Il convient maintenant de décrire les bâtiments du château-ferme de Falnuée. L'ensemble des bâtiments forme un quadrilatère en calcaire développé à partir du XVIIème siècle mais comportant de multiples remaniements datant du XVIIIème car la fin du XVIIème siècle constitua pour nos contrées une période de grande misère en raison du passage des troupes impliquées dans les guerres menées par Louis XIV. Nos contrées étaient particulièrement exposées en raison de la proximité de la chaussée romaine allant de Bavay à Tongres et formant une voie de pénétration idéale dans notre pays. Le plan général des bâtiments comporte un donjon, l'ancien logis seigneurial, flanqué de sa chapelle et d'une tourelle, et les dépendances agricoles.
La porte charretière permettant l'accès à la cour est surmontée d'un grand cintre.
A l'angle sud-ouest se trouve le donjon qui fut construit vers 1250. Élevé à un endroit stratégique au confluent de l'Orneau et de la Ligne, il n'était pas destiné à la résistance car il n'était pas englobé dans le dispositif d'un château. En cas de siège, seulement une quinzaine de personnes pouvaient y trouver refuge.
Il constituait donc une tour de guet en faveur du comte de Namur. L'appareillage extérieur du donjon a été fortement remanié au XIXe siècle.
Le donjon dispose de deux salles. La salle basse, servant sans doute de cellier, est voûtée d'arêtes et éclairée par trois archères. Ces meurtrières semblent peu élevées par rapport au niveau du sol. Cela permet de conjecturer que relui-ci a été légèrement exhaussé. La salle basse ne comportait ni porte ni fenêtre. Une trappe donnait accès à la belle salle.
La porte qui permet actuellement d'accéder à cette salle basse de même que l'escalier menant à la «belle salle» sont postérieurs à 1430 lorsque la mission de guet de la tour cessa.
La «belle salle» servait de salle de résidence.

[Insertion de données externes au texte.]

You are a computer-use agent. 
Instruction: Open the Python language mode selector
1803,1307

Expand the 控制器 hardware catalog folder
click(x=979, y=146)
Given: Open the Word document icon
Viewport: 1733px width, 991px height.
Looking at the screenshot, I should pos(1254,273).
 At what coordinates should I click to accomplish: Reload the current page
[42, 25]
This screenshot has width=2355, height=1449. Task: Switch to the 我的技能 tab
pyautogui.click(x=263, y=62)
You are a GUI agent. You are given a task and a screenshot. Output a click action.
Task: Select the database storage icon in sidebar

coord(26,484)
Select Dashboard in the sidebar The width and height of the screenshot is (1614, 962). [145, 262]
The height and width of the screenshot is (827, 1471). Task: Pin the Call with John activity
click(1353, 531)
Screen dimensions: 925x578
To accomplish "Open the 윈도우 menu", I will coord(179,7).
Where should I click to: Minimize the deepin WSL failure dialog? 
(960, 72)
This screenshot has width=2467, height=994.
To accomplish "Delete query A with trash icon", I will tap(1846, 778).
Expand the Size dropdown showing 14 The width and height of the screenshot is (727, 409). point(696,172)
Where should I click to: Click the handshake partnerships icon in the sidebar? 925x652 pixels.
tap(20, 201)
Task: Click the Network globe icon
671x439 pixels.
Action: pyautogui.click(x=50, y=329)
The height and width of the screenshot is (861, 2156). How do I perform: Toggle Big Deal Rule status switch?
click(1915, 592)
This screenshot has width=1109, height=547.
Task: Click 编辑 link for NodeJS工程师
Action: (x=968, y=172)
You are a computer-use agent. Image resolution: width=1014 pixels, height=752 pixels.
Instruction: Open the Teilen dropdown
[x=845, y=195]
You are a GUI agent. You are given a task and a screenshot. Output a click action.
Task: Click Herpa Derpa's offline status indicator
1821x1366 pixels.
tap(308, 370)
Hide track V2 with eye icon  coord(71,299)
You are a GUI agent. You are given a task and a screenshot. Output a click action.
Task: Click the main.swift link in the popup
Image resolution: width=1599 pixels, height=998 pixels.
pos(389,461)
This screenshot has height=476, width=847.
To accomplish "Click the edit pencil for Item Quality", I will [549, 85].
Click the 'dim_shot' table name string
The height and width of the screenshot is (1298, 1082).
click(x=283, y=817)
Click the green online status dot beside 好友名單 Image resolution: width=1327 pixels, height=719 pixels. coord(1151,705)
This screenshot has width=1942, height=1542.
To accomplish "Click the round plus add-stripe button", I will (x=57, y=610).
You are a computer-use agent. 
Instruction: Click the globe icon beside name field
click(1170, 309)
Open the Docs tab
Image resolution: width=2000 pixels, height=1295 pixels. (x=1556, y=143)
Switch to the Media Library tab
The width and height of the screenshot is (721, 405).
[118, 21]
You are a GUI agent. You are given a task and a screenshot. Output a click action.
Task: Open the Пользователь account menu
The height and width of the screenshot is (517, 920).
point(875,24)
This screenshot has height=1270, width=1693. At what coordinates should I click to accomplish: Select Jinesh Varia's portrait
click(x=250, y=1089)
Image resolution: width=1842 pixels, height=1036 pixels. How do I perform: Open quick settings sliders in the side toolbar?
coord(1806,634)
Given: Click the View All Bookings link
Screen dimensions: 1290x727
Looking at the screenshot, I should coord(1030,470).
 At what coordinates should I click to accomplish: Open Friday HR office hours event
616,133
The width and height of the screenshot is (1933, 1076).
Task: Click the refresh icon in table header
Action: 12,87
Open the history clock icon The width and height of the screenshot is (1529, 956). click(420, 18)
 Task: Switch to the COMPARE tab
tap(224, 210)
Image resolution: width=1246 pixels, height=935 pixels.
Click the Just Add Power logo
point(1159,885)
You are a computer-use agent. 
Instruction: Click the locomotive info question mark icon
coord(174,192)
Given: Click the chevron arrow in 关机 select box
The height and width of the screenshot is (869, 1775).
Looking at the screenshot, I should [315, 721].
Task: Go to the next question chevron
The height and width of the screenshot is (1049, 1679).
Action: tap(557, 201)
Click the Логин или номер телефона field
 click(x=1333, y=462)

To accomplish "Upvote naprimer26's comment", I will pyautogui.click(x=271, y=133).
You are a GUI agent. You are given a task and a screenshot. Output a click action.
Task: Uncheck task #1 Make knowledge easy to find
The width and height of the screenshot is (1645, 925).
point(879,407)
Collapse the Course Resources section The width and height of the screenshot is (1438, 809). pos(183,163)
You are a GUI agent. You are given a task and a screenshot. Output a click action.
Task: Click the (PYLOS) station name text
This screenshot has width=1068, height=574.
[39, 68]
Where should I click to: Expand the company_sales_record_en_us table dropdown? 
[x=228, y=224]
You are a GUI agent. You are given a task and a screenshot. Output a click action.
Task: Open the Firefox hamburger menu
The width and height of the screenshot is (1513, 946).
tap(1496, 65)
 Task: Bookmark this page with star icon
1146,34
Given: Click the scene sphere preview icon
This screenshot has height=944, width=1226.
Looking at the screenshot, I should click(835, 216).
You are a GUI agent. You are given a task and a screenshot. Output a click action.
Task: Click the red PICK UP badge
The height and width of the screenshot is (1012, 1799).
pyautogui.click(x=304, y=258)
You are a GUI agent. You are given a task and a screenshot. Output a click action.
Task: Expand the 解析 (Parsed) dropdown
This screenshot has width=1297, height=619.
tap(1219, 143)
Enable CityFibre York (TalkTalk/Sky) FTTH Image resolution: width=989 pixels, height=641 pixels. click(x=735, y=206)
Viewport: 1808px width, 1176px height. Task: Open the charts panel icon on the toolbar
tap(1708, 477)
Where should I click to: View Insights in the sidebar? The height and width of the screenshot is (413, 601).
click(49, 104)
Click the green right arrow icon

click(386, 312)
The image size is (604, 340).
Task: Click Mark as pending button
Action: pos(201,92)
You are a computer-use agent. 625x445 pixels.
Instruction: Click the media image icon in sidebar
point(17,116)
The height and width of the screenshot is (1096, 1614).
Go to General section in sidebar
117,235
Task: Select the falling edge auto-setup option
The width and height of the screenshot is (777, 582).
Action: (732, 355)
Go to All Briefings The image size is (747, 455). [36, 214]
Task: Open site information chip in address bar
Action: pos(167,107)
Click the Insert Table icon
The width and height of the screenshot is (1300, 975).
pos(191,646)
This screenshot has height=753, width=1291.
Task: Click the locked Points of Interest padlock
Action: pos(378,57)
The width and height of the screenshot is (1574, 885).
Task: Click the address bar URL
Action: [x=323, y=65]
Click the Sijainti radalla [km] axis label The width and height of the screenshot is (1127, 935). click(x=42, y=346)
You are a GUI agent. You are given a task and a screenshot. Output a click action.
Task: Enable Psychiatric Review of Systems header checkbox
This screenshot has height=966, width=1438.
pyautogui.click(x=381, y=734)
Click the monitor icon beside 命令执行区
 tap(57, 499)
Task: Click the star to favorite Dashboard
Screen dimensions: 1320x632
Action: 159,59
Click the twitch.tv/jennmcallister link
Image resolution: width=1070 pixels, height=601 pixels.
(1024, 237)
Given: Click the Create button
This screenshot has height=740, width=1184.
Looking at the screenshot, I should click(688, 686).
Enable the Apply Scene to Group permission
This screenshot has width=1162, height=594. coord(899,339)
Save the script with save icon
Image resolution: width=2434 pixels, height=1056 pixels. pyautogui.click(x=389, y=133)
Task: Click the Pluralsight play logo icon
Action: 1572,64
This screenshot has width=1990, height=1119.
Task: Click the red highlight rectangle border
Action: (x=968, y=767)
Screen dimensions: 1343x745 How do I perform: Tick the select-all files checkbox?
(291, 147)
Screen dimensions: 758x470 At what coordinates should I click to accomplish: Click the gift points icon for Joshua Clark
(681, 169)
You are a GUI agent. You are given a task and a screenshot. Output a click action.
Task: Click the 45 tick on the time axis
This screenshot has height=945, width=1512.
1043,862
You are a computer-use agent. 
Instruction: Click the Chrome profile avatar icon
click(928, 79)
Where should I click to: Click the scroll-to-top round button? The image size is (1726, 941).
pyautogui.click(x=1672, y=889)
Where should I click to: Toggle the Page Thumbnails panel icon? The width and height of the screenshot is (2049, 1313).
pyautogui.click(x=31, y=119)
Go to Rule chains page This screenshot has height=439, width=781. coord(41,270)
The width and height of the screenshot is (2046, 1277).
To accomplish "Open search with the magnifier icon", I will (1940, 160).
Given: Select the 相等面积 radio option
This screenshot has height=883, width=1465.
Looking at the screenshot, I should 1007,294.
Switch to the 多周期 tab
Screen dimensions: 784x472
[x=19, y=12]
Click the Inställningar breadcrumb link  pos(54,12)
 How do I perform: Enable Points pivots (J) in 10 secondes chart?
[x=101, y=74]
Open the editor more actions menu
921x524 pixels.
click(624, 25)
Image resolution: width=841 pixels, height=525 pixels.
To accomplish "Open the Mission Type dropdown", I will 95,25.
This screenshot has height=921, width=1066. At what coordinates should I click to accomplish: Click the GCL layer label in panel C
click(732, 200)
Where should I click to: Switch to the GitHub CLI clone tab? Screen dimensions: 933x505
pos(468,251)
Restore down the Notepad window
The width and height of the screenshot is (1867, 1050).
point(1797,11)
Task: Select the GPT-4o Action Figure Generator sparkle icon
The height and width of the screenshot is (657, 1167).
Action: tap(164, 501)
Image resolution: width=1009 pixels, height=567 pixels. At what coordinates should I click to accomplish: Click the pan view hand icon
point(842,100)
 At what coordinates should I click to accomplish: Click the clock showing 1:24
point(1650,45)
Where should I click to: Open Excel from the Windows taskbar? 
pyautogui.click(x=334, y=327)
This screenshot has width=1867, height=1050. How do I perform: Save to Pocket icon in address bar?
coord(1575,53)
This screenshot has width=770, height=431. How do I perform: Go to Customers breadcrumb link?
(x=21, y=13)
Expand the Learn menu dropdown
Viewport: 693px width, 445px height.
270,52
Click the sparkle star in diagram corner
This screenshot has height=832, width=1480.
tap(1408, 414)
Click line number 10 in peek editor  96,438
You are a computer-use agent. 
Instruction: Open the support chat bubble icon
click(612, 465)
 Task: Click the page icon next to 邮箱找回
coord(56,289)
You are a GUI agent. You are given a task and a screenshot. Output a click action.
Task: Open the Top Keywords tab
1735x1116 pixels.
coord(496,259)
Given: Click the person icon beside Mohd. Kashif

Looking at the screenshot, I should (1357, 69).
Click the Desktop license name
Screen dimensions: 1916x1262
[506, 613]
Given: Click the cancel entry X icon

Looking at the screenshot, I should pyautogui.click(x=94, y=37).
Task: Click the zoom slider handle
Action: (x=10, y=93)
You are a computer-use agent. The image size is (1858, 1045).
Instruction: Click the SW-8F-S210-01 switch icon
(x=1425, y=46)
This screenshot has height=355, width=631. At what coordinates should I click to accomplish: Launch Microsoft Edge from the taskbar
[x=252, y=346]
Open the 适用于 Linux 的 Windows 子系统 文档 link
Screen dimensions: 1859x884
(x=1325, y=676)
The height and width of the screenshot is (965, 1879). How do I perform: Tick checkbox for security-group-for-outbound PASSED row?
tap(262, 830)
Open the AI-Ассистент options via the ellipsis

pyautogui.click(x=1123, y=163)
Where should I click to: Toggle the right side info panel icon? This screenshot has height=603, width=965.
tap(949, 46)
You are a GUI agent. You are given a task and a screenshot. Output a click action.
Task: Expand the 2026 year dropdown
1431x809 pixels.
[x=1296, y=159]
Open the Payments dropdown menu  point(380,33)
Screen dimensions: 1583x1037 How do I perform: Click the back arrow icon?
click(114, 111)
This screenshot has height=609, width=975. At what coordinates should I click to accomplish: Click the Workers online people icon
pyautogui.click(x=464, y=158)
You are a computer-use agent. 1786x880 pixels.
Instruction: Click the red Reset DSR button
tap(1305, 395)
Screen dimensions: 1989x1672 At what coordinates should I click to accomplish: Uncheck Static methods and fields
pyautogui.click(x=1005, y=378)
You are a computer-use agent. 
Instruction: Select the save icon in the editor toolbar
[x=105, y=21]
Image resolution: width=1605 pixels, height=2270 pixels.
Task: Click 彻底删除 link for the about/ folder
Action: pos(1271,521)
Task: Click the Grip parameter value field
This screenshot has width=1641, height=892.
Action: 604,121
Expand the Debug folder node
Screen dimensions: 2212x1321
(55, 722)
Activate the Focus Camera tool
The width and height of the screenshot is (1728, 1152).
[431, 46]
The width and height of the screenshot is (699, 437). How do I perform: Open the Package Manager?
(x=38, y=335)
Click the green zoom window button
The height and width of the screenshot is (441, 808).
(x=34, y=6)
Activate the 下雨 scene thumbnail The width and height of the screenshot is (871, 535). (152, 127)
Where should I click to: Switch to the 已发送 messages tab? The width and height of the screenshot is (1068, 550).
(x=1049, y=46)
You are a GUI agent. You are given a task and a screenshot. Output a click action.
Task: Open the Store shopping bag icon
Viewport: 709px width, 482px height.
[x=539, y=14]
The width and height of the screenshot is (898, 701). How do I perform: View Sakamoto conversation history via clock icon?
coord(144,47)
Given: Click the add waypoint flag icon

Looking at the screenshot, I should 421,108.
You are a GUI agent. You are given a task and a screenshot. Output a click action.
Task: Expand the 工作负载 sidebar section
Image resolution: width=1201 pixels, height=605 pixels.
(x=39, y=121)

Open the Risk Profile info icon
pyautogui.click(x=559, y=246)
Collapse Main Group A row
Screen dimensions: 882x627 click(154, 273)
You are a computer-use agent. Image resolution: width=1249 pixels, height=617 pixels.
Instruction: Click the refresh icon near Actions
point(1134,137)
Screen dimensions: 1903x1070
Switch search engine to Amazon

On y accédait probablement par un pont-levis. On ne trouve cependant plus de traces de l'appareillage de ce dernier. Une étroite fenêtre à banquette se trouve sur chaque face du donjon. Ces bancs de pierre dans l'embrasure de la fenêtre permettaient au guetteur ou à l'archer de prendre appui. Ces fenêtres exerçaient trois fonctions : lumière, aération et guet. Des niches aménagées dans les murs intérieurs constituaient des espèces d'armoires. On trouve encore dans cette «belle salle» un lavabo en mitre et une cheminée.